Closed keithmoss closed 10 years ago
Since we played with multiprocessing for #22 the focus for this would now be to give it a whole directory and have it process the assets therein.
You'd probably want to make it aware of its progress through the directory to make recovering from errors easier (e.g. store progress, start at last unsuccessful asset upload).
Supported by changes to the config loader and - partially - by multithreaded files uploads for assets.
Being able to point Hodor at a folder of assets and tell it to go process them would be neat.
We could be lazy and just spawn whole new subprocesses, but instead let's learn a new Python thing and play with multithreading!
We'll spawn multiple threads (using the multiprocessing module to avoid GIL?) and handle uploads and processing therein.

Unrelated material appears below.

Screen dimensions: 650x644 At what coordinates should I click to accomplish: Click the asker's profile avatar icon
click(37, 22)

Q: Can we pre-emptively return something once upload is done, and before polling begins, to signal that we're clear to start uploading the next asset?
If not, we could be lazy and create the asset placeholder outside of the thread and poll there (as well as inside the thread) to determine when the next thread can be spun up.

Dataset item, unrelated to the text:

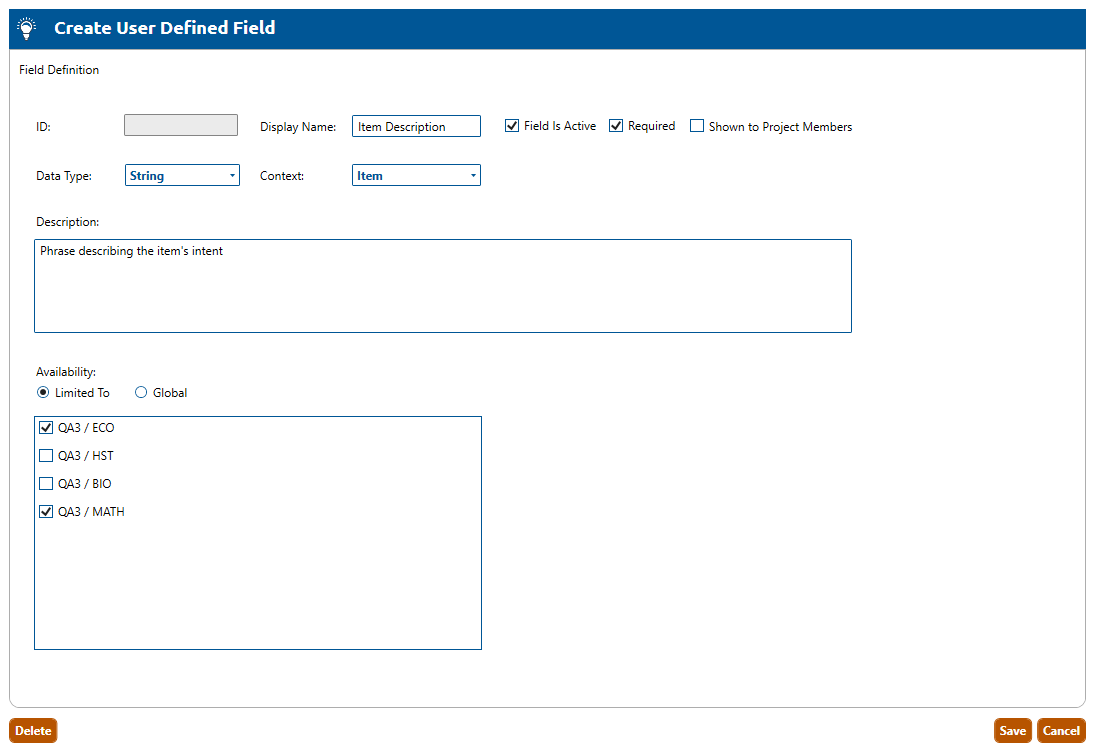Click the lightbulb icon in the header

Or, we could make polling a separate action and spawn a second thread after the first one to handle that as well as any other additional tasks (e.g. adding the raster to a mosaic). This might be a cleaner approach, actually - separation of concerns and all that.

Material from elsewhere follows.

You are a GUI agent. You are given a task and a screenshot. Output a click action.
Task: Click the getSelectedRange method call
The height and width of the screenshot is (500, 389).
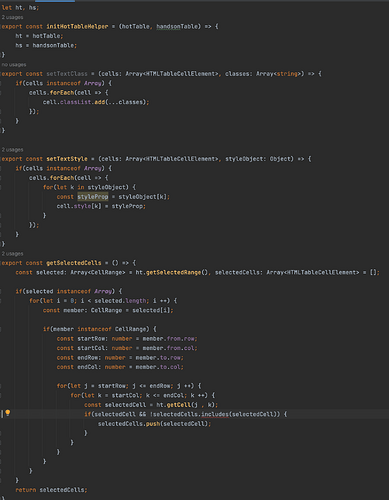[x=173, y=272]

We still need to answer the next question about how to handle later threads spawning before the first one, though....
Q: If not, can Python's multithreading handle spawning a few processing to begin with, waiting via t.join() or similar (thus sparing thrashing the CPU), and then spawning some more once one finishes?
t.join() blocks the calling thread though, so if threads begun after the first thread end up finishing before it we wouldn't know about it until the first thread finished and the main thread moved on to check them.
See Python's Hardest Problem and Python multithreading for dummies (StackOverflow).